Young gag grouper are often found nearshore, taking refuge in seagrasses. As they age into adults, they move offshore. When a red tide occurs, it can hit juvenile gag grouper hard and has, in the past, led to major die-offs.

“You see the population just drop, and so if we don’t account for those removals from the system we might think that the population is larger and can sustain more catch when it can’t,” Sagarese said. “It’s really important for us to recognize the issue but then to quantify it as well.”

Without Chagaris’ data, stock assessment decisions on the impacts of red tide would be based on “ballpark assumptions” rather than empirical data. 

“That has really been the missing piece in the past,” Sagarese said. 

Sagarese believes the integration of Chagaris’ data into stock assessment decision making is a good example to emulate with other assessments as well. 

“I think this one is a pretty clear story: we know what the issue is, we know it causes mortality, and so I think this is a good case study,” she said. “The other assessments we do in the southeast, we don’t really have any of these ecosystem considerations as inherent in a base model as we do with this.”

Nurturing these types of interdisciplinary collaborations that work to connect academic researchers to government are crucial, Sagarese said. 

“The government, the National Marine Fisheries Service, we just don’t have time and resources to run out and develop the ecosystem models and get all of this work together given our operational workloads. It really is a team effort,” she said. “With more calls to incorporate more ecosystem considerations, we can only do so much, so we have to maximize our efficiencies in working with others.”

After Chagaris’ model was considered by the SSC last November, the Gulf of Mexico Fishery Management Council was presented with a recommendation. The Council has the ultimate authority to make decisions on catch limits for the species. Their projections are typically made for three to five year periods but can be reassessed more frequently when necessary. Considering the effects of red tide on gag grouper is likely to lead to a more conservative catch limit recommendation by the Council because they are accounting for the gag grouper that likely died during recent red tide events, Chagaris said. 

Chagaris is a member of the SSC and has maintained open communication with the group since the project first began. 

“I think when the SSC saw the results, they were much more comfortable because they have followed the process, they have seen all the improvements that Dave has made to the west Florida shelf model,” Sagarese said. “So I think when they saw this work being used to inform the gag grouper assessment, the SSC felt they had all the tools to make the best decision.”

Chagaris added that it was also important for his team to work through the “proper channels” throughout the stock assessment process, such as contributing to the data workshop and working with the stock assessment analysts to incorporate estimates of red tide mortality. His time in stock assessment undoubtedly aided in his understanding of the process, he said, and he encourages all ecosystem modelers to get the same hands-on experience. 
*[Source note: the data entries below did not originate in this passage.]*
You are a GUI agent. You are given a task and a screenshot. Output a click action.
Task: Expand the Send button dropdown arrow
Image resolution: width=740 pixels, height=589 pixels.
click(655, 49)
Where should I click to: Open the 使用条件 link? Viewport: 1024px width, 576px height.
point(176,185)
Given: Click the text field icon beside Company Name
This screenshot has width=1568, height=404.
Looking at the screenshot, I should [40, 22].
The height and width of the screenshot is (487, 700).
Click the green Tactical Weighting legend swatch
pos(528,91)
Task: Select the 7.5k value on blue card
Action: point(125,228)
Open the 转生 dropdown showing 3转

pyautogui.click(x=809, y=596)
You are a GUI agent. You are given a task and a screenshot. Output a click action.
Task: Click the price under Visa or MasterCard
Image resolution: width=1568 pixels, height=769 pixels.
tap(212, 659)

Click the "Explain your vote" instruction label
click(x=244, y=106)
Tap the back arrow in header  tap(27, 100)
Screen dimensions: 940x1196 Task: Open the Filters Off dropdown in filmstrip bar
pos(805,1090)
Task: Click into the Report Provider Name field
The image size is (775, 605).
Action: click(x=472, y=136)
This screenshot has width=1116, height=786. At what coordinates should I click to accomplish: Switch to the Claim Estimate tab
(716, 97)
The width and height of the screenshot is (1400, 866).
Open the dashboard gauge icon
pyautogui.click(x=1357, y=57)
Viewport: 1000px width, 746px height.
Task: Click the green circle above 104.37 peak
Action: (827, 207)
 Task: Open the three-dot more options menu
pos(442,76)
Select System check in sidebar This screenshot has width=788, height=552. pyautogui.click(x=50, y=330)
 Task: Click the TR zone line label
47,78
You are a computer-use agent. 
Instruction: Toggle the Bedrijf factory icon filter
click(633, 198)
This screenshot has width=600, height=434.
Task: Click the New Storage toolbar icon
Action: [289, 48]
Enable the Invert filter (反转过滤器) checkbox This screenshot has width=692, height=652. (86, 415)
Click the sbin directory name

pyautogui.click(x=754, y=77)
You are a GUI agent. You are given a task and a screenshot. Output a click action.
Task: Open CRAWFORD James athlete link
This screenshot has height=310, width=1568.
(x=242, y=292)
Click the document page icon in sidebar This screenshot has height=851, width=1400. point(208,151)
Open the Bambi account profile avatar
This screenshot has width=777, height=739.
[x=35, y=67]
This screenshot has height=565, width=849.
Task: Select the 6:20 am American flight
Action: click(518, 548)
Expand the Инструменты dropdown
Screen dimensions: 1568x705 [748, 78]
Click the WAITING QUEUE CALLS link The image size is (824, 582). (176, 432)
“I think you have to understand the management process, the decisions they are likely to make, and how they make those decisions,” Chagaris said. 

While the integration of Chagaris’ data bodes well for future ecosystem-based modeling efforts, Chagaris said the models are only useful if data are available to support them, specifically predator-prey interactions and other food web data, as well as sampling and monitoring data for species and communities that are not well studied.

“We can generate these ecosystem models and they are providing good advice, but for them to really be useful and be used more regularly going into the future, we need to build the data collection programs to support them, just like we do for stock assessments,” he said. “There’s a lot of knowledge gaps and data gaps that could help improve the models.”